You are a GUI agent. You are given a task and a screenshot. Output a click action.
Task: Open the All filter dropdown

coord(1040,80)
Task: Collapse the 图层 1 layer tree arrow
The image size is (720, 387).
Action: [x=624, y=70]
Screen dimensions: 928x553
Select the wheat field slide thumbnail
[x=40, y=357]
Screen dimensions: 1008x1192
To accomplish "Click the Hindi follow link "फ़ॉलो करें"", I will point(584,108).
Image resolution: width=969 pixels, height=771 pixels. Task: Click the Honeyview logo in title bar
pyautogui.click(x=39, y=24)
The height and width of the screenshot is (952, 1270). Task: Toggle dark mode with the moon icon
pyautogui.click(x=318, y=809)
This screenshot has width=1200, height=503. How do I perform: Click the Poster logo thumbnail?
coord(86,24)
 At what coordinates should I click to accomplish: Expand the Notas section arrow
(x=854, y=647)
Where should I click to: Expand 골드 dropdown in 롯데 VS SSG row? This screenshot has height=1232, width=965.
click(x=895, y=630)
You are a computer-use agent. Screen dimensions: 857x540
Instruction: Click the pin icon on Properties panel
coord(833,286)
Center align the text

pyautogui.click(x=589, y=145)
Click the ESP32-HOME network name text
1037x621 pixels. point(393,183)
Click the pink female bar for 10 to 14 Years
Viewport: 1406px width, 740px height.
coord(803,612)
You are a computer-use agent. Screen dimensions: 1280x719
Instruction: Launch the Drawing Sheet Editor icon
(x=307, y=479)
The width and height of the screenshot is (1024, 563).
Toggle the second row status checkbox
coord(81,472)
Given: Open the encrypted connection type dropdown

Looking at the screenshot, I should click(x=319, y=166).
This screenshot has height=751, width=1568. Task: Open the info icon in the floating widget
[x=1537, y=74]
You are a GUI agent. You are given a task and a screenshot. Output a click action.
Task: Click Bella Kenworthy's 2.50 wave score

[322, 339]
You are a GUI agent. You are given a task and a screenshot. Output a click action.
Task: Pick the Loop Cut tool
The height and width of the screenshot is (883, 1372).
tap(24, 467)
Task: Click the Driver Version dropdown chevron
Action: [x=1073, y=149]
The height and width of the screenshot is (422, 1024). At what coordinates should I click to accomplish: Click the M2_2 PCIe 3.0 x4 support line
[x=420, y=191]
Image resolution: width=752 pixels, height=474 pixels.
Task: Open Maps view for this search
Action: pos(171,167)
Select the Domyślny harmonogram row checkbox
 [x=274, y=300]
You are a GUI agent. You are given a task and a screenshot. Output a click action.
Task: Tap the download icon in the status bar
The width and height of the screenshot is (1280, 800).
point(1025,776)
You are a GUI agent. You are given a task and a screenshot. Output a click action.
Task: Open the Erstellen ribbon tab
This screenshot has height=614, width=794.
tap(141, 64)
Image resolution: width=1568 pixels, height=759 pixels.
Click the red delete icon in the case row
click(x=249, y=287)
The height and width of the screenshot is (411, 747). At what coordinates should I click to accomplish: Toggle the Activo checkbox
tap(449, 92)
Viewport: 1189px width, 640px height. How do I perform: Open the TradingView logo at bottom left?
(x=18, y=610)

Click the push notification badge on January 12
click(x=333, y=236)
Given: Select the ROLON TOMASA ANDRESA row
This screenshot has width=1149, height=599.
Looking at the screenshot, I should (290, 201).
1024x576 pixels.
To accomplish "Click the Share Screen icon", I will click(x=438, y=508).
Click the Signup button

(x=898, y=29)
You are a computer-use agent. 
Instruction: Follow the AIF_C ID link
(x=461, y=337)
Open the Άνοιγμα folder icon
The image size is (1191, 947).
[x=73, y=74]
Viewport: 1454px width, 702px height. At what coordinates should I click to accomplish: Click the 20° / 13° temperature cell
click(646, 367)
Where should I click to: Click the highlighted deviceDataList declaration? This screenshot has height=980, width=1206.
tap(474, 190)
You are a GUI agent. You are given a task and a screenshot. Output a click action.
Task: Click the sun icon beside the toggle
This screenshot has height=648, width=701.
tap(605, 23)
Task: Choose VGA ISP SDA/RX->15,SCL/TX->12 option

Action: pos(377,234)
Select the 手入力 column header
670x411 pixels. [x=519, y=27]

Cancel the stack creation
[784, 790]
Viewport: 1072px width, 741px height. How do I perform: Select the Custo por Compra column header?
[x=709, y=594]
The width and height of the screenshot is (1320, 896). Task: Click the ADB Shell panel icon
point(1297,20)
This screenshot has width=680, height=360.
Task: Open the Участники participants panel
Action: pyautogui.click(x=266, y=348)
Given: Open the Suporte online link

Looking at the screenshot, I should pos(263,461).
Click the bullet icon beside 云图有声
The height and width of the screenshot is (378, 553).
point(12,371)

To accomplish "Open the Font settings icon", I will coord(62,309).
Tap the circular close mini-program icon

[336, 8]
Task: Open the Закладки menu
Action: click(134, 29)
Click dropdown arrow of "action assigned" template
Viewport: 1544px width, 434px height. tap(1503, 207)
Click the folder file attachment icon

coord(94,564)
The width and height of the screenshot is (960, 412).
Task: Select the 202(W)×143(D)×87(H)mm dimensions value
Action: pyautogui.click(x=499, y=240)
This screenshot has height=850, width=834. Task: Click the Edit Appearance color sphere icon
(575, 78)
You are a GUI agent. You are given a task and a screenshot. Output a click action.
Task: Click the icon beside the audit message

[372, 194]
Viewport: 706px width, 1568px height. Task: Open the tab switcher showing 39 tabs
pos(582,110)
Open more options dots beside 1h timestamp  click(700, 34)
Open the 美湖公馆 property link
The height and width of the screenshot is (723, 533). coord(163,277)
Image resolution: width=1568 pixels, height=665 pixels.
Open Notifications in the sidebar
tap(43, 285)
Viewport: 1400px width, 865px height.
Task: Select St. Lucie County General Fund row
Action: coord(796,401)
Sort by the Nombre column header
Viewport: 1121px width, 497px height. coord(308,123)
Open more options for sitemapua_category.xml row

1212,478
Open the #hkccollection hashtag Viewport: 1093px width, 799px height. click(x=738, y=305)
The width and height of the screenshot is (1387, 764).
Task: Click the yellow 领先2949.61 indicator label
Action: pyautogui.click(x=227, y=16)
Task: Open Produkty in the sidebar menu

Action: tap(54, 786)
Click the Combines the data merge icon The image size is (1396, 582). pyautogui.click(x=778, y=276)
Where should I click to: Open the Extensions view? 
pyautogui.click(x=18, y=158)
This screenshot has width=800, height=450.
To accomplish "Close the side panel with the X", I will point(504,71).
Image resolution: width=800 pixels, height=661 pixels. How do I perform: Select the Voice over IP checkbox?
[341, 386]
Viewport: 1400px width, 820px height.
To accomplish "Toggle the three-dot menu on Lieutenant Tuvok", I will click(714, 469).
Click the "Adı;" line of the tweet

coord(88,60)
------------------------------
__What the exercise asks__
Could you restate every record above word for word?

__Exercise result__
You are a GUI agent. You are given a task and a screenshot. Output a click action.
Task: Open the All filter dropdown

coord(1040,80)
Task: Collapse the 图层 1 layer tree arrow
The image size is (720, 387).
Action: [x=624, y=70]
Screen dimensions: 928x553
Select the wheat field slide thumbnail
[x=40, y=357]
Screen dimensions: 1008x1192
To accomplish "Click the Hindi follow link "फ़ॉलो करें"", I will point(584,108).
Image resolution: width=969 pixels, height=771 pixels. Task: Click the Honeyview logo in title bar
pyautogui.click(x=39, y=24)
The height and width of the screenshot is (952, 1270). Task: Toggle dark mode with the moon icon
pyautogui.click(x=318, y=809)
This screenshot has width=1200, height=503. How do I perform: Click the Poster logo thumbnail?
coord(86,24)
 At what coordinates should I click to accomplish: Expand the Notas section arrow
(x=854, y=647)
Where should I click to: Expand 골드 dropdown in 롯데 VS SSG row? This screenshot has height=1232, width=965.
click(x=895, y=630)
You are a computer-use agent. Screen dimensions: 857x540
Instruction: Click the pin icon on Properties panel
coord(833,286)
Center align the text

pyautogui.click(x=589, y=145)
Click the ESP32-HOME network name text
1037x621 pixels. point(393,183)
Click the pink female bar for 10 to 14 Years
Viewport: 1406px width, 740px height.
coord(803,612)
You are a computer-use agent. Screen dimensions: 1280x719
Instruction: Launch the Drawing Sheet Editor icon
(x=307, y=479)
The width and height of the screenshot is (1024, 563).
Toggle the second row status checkbox
coord(81,472)
Given: Open the encrypted connection type dropdown

Looking at the screenshot, I should click(x=319, y=166).
This screenshot has height=751, width=1568. Task: Open the info icon in the floating widget
[x=1537, y=74]
You are a GUI agent. You are given a task and a screenshot. Output a click action.
Task: Click Bella Kenworthy's 2.50 wave score

[322, 339]
You are a GUI agent. You are given a task and a screenshot. Output a click action.
Task: Pick the Loop Cut tool
The height and width of the screenshot is (883, 1372).
tap(24, 467)
Task: Click the Driver Version dropdown chevron
Action: [x=1073, y=149]
The height and width of the screenshot is (422, 1024). At what coordinates should I click to accomplish: Click the M2_2 PCIe 3.0 x4 support line
[x=420, y=191]
Image resolution: width=752 pixels, height=474 pixels.
Task: Open Maps view for this search
Action: pos(171,167)
Select the Domyślny harmonogram row checkbox
 [x=274, y=300]
You are a GUI agent. You are given a task and a screenshot. Output a click action.
Task: Tap the download icon in the status bar
The width and height of the screenshot is (1280, 800).
point(1025,776)
You are a GUI agent. You are given a task and a screenshot. Output a click action.
Task: Open the Erstellen ribbon tab
This screenshot has height=614, width=794.
tap(141, 64)
Image resolution: width=1568 pixels, height=759 pixels.
Click the red delete icon in the case row
click(x=249, y=287)
The height and width of the screenshot is (411, 747). At what coordinates should I click to accomplish: Toggle the Activo checkbox
tap(449, 92)
Viewport: 1189px width, 640px height. How do I perform: Open the TradingView logo at bottom left?
(x=18, y=610)

Click the push notification badge on January 12
click(x=333, y=236)
Given: Select the ROLON TOMASA ANDRESA row
This screenshot has width=1149, height=599.
Looking at the screenshot, I should (290, 201).
1024x576 pixels.
To accomplish "Click the Share Screen icon", I will click(x=438, y=508).
Click the Signup button

(x=898, y=29)
You are a computer-use agent. 
Instruction: Follow the AIF_C ID link
(x=461, y=337)
Open the Άνοιγμα folder icon
The image size is (1191, 947).
[x=73, y=74]
Viewport: 1454px width, 702px height. At what coordinates should I click to accomplish: Click the 20° / 13° temperature cell
click(646, 367)
Where should I click to: Click the highlighted deviceDataList declaration? This screenshot has height=980, width=1206.
tap(474, 190)
You are a GUI agent. You are given a task and a screenshot. Output a click action.
Task: Click the sun icon beside the toggle
This screenshot has height=648, width=701.
tap(605, 23)
Task: Choose VGA ISP SDA/RX->15,SCL/TX->12 option

Action: pos(377,234)
Select the 手入力 column header
670x411 pixels. [x=519, y=27]

Cancel the stack creation
[784, 790]
Viewport: 1072px width, 741px height. How do I perform: Select the Custo por Compra column header?
[x=709, y=594]
The width and height of the screenshot is (1320, 896). Task: Click the ADB Shell panel icon
point(1297,20)
This screenshot has width=680, height=360.
Task: Open the Участники participants panel
Action: pyautogui.click(x=266, y=348)
Given: Open the Suporte online link

Looking at the screenshot, I should pos(263,461).
Click the bullet icon beside 云图有声
The height and width of the screenshot is (378, 553).
point(12,371)

To accomplish "Open the Font settings icon", I will coord(62,309).
Tap the circular close mini-program icon

[336, 8]
Task: Open the Закладки menu
Action: click(134, 29)
Click dropdown arrow of "action assigned" template
Viewport: 1544px width, 434px height. tap(1503, 207)
Click the folder file attachment icon

coord(94,564)
The width and height of the screenshot is (960, 412).
Task: Select the 202(W)×143(D)×87(H)mm dimensions value
Action: pyautogui.click(x=499, y=240)
This screenshot has height=850, width=834. Task: Click the Edit Appearance color sphere icon
(575, 78)
You are a GUI agent. You are given a task and a screenshot. Output a click action.
Task: Click the icon beside the audit message

[372, 194]
Viewport: 706px width, 1568px height. Task: Open the tab switcher showing 39 tabs
pos(582,110)
Open more options dots beside 1h timestamp  click(700, 34)
Open the 美湖公馆 property link
The height and width of the screenshot is (723, 533). coord(163,277)
Image resolution: width=1568 pixels, height=665 pixels.
Open Notifications in the sidebar
tap(43, 285)
Viewport: 1400px width, 865px height.
Task: Select St. Lucie County General Fund row
Action: coord(796,401)
Sort by the Nombre column header
Viewport: 1121px width, 497px height. coord(308,123)
Open more options for sitemapua_category.xml row

1212,478
Open the #hkccollection hashtag Viewport: 1093px width, 799px height. click(x=738, y=305)
The width and height of the screenshot is (1387, 764).
Task: Click the yellow 领先2949.61 indicator label
Action: pyautogui.click(x=227, y=16)
Task: Open Produkty in the sidebar menu

Action: tap(54, 786)
Click the Combines the data merge icon The image size is (1396, 582). pyautogui.click(x=778, y=276)
Where should I click to: Open the Extensions view? 
pyautogui.click(x=18, y=158)
This screenshot has width=800, height=450.
To accomplish "Close the side panel with the X", I will point(504,71).
Image resolution: width=800 pixels, height=661 pixels. How do I perform: Select the Voice over IP checkbox?
[341, 386]
Viewport: 1400px width, 820px height.
To accomplish "Toggle the three-dot menu on Lieutenant Tuvok", I will click(714, 469).
Click the "Adı;" line of the tweet

coord(88,60)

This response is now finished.